- Brief -
Look through the records and copy every line in which "Expand" appears.

- Data shown -
*** Begin section ***
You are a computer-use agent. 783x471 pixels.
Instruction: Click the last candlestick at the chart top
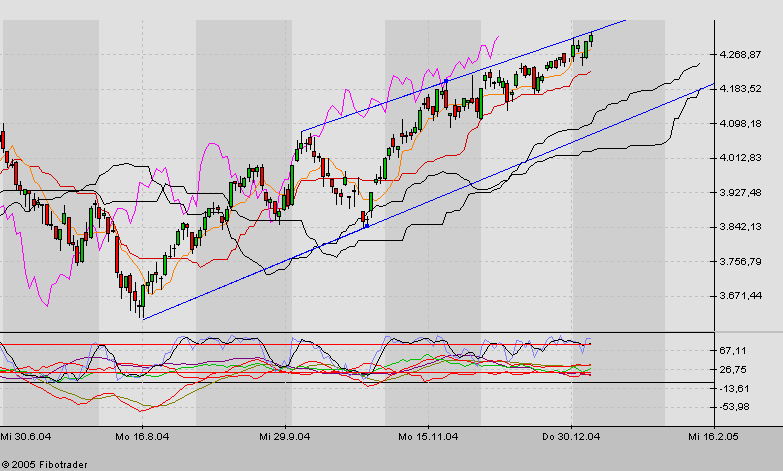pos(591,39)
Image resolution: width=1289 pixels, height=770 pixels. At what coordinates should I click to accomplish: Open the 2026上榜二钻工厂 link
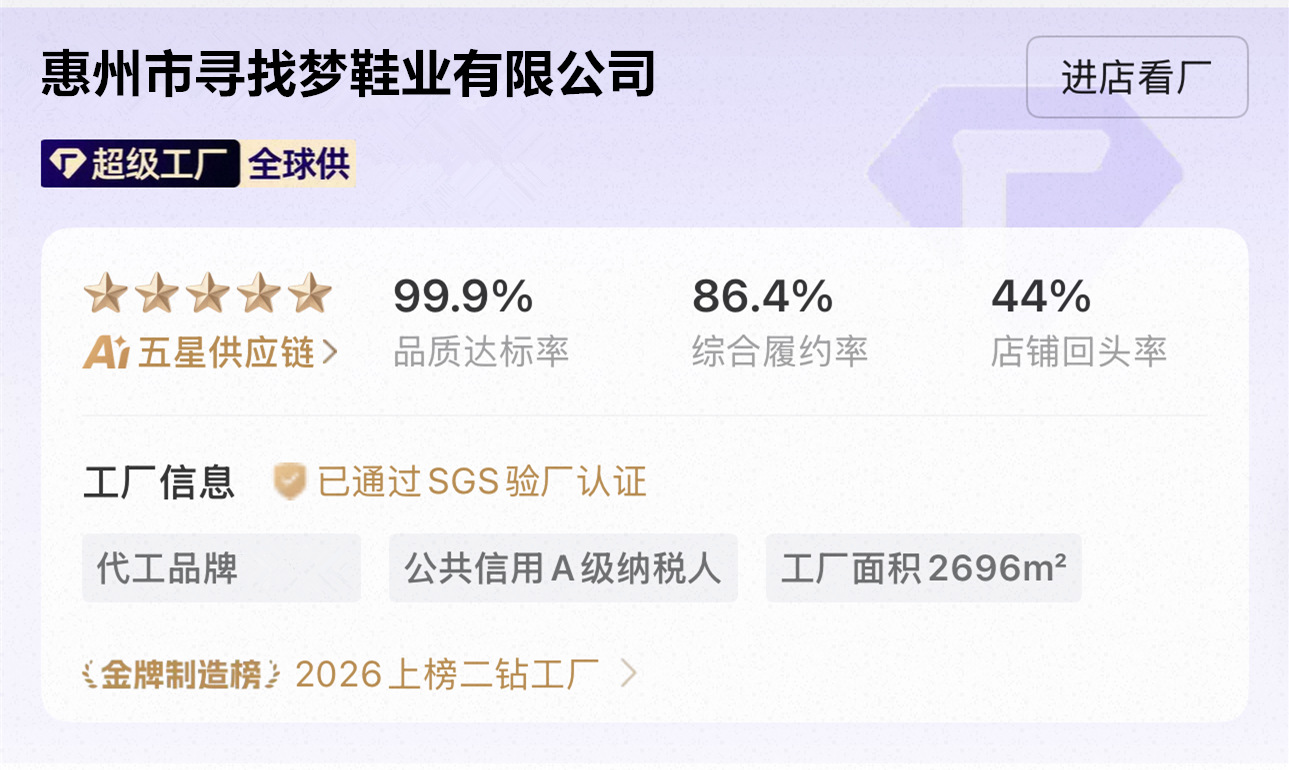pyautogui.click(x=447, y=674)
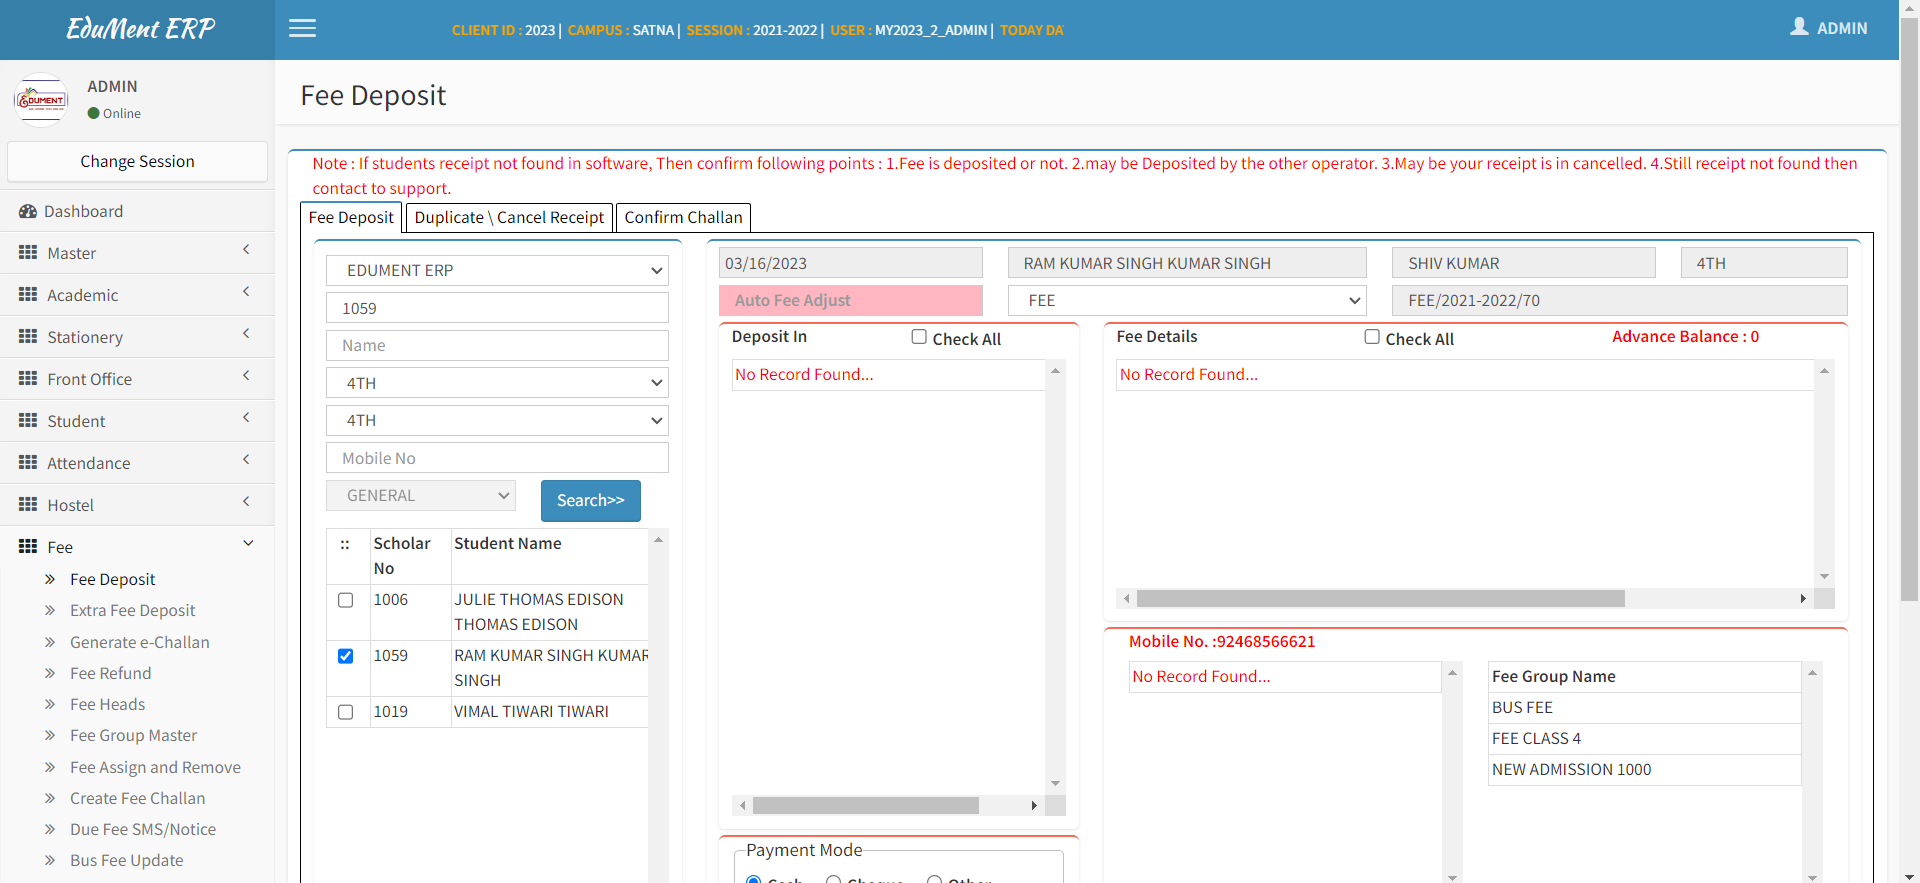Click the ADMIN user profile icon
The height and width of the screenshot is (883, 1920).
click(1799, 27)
*** End section ***
*** Begin section ***
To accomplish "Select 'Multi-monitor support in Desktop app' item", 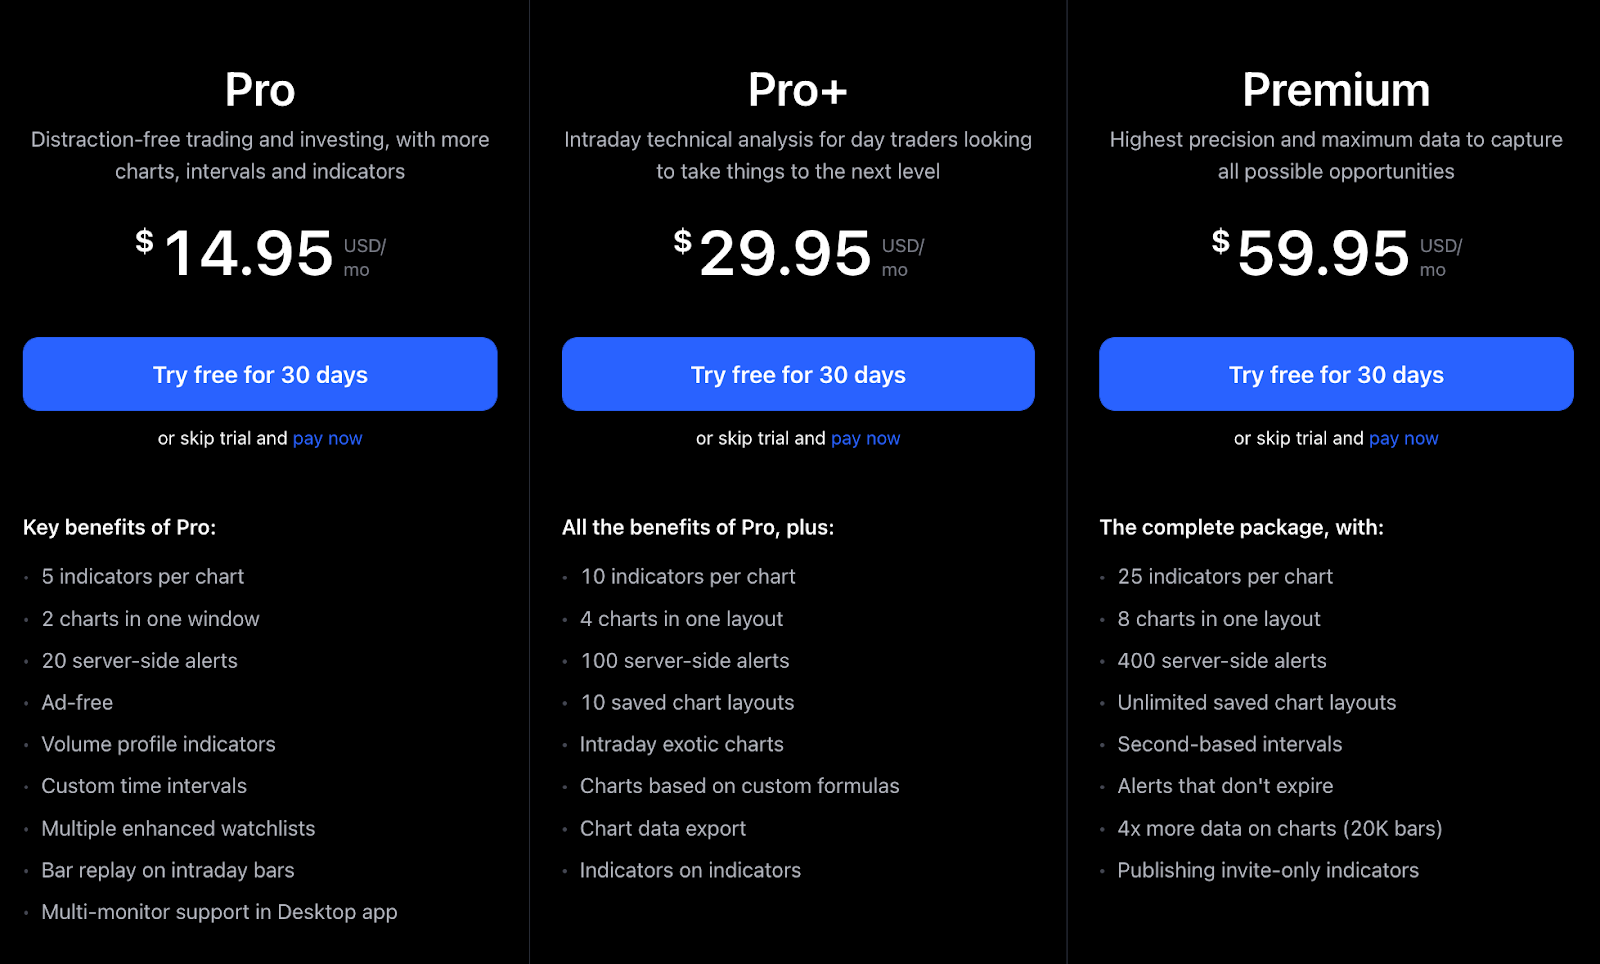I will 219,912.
*** End section ***
*** Begin section ***
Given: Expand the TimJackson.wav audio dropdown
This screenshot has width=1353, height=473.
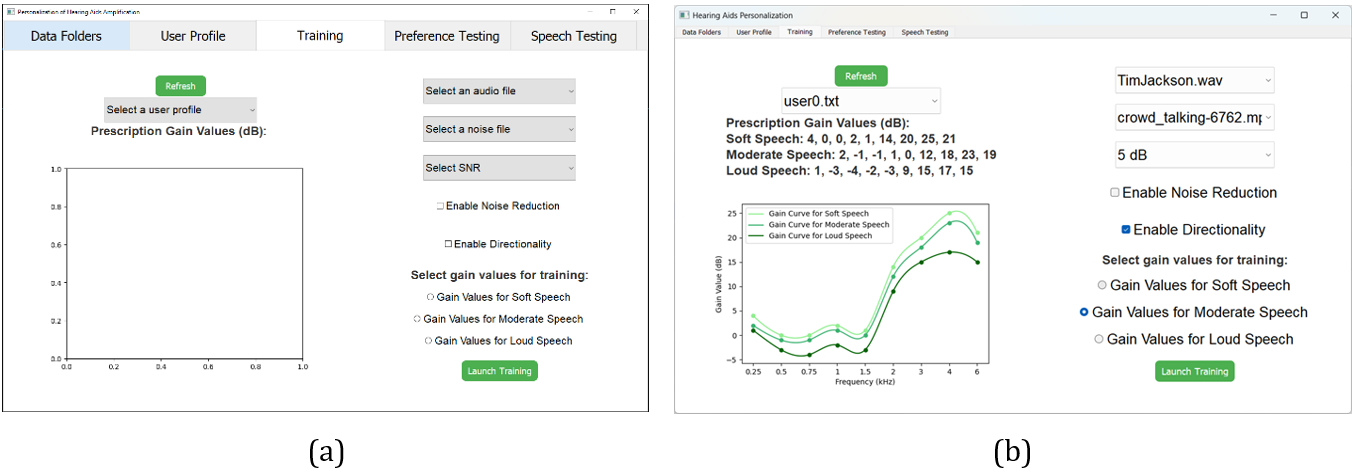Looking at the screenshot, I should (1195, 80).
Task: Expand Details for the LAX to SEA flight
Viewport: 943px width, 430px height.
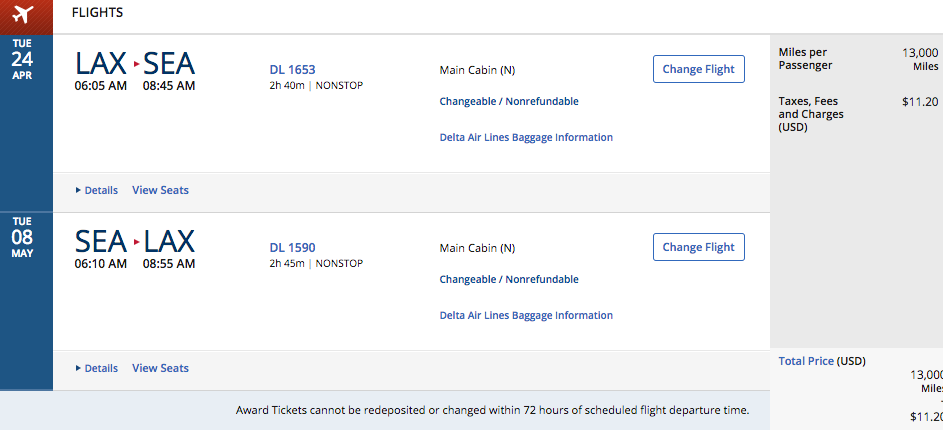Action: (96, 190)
*** End section ***
- Written reply -
Given: Expand the TimJackson.wav audio dropdown
Task: Expand Details for the LAX to SEA flight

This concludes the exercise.